You can choose the five-sample tasting for $12 or choose a full glass of your favorite. For an additional fee, you can even take home your glass as a souvenir. A wonderful $15 cheese platter with artisan cheese, meat, olives and nuts helps keep your palate fresh.
Carlson Creek also hosts wine tasting classes and wine pairing events. You can join the Wine Society and receive 12 bottles of a blend of red, white and rosé wines or your choice of varietals. You can also enjoy free tastings and a discount on other purchases.
Pro tip: The space is a converted art gallery and you can always find beautiful artwork for sale on the walls.
5. LDV Vineyard
When LDV owners Curt Dunham and Peggy Fiandaca decided to start a winery, they found the perfect conditions in the southeast corner of Arizona near the Chiricahua Mountains. Their desired conditions included a mountainous environment, crystal clear water, good drainage, volcanic soil, and land that had never experienced commercial agriculture. This transformed them from ardent wine collectors into enthusiastic winemakers.
The LDV Tasting Room is just a few feet from the South Bridge on Scottsdale’s waterfront. The large patio is surrounded by a fence made of whole barrels and barrel staves – perfect for a chilly day or warm evening. Three different wine flights are offered for $15 each and they include three varietals, which change periodically. A full glass or bottle is also available for sale.
LDV offers the Sky Islander Wine Club which offers three tiers of benefits along with special events listed on their website. Check out their short blog posts, including a short video, with monthly wine tips, including what wine to pair with Girl Scout cookies and how to prepare for a party.
6. Salvatore Vineyards
Named after the grandfather of their winemaker Jason Domanico, Salvatore Vineyards focuses on meticulously crafted wines in small batches. The Domanico family originated from Sicily and Calabria, Italy. The logo on the wine bottles combines elements of the crests of these two areas. Passion Cellars, the winery, was created to capitalize on the expansion of winemaking in Arizona. The vineyard focuses on fruity white wines and complex red wines. They are setting aside their best grapes to age longer for a reserve run under the Salvatore label.

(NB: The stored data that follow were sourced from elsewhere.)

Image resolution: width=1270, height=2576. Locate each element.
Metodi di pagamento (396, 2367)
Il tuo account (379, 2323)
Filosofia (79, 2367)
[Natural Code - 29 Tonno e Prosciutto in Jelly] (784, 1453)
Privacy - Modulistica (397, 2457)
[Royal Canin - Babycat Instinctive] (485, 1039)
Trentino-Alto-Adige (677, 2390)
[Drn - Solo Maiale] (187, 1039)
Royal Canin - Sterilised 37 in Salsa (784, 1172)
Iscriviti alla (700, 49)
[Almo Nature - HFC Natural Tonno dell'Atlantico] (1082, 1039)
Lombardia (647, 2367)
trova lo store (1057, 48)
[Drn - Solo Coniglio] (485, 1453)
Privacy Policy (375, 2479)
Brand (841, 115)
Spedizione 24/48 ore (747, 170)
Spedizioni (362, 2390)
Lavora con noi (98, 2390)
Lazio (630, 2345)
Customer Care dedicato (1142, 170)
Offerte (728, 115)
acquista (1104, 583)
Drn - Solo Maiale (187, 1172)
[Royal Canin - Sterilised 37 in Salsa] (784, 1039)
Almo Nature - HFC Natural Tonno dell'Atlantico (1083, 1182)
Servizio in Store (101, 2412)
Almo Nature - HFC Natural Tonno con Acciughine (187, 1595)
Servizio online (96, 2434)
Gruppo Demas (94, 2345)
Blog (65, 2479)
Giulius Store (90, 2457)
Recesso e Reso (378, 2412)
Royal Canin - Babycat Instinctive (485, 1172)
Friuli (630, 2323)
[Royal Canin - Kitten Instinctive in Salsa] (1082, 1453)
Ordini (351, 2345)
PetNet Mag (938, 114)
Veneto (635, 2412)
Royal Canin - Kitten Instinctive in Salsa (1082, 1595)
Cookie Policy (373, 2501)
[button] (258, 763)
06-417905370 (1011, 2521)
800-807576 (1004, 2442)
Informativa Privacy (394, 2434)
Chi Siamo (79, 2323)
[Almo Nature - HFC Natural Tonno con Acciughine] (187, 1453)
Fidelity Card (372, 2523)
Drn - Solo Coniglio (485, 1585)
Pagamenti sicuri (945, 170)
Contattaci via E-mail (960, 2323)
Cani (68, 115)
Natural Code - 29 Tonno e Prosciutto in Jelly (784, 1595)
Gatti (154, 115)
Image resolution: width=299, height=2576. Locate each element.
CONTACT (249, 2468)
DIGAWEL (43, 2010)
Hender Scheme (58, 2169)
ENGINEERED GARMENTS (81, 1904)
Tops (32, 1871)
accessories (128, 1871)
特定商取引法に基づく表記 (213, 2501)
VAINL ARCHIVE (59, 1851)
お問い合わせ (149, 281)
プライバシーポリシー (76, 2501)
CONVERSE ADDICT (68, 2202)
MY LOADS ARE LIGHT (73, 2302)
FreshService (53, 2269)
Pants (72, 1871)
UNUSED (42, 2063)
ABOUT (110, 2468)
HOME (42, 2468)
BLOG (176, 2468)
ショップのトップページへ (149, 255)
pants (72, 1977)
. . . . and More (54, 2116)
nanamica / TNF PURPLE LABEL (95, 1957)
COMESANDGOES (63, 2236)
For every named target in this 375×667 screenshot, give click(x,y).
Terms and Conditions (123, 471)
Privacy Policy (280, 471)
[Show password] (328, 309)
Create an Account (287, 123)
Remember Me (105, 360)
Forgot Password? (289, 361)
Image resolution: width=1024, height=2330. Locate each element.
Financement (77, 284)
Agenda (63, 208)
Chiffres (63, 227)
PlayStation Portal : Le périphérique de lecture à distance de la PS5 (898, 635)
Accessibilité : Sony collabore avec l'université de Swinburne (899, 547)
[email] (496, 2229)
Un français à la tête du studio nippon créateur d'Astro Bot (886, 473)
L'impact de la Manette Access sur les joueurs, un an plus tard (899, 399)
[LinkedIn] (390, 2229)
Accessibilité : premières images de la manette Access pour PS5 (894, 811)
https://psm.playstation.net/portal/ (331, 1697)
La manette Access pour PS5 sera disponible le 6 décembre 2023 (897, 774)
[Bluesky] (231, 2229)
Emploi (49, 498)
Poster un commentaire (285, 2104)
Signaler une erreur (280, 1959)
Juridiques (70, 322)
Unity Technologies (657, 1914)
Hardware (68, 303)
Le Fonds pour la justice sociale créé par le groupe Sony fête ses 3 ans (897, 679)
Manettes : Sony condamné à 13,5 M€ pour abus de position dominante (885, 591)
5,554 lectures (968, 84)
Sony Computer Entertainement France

You can find the Tasting Room across from the Bronze Horse Fountain near the Scottsdale waterfront. A long bar allows you to contemplate the rows of wine bottles while chatting with your server. There are also a handful of small tables under the beautiful, colorful art that adorns the walls. Various flavors of oil and vinegar are also on sale.
A visit to Scottsdale is the perfect time to sample Arizona’s growing wine scene. The Old Town Tasting Rooms provide a wonderful experience where you can begin your learning about the wonderful varietals of Arizona. You’ll probably be tempted to join one of the wine clubs to bring these flavors to friends back home.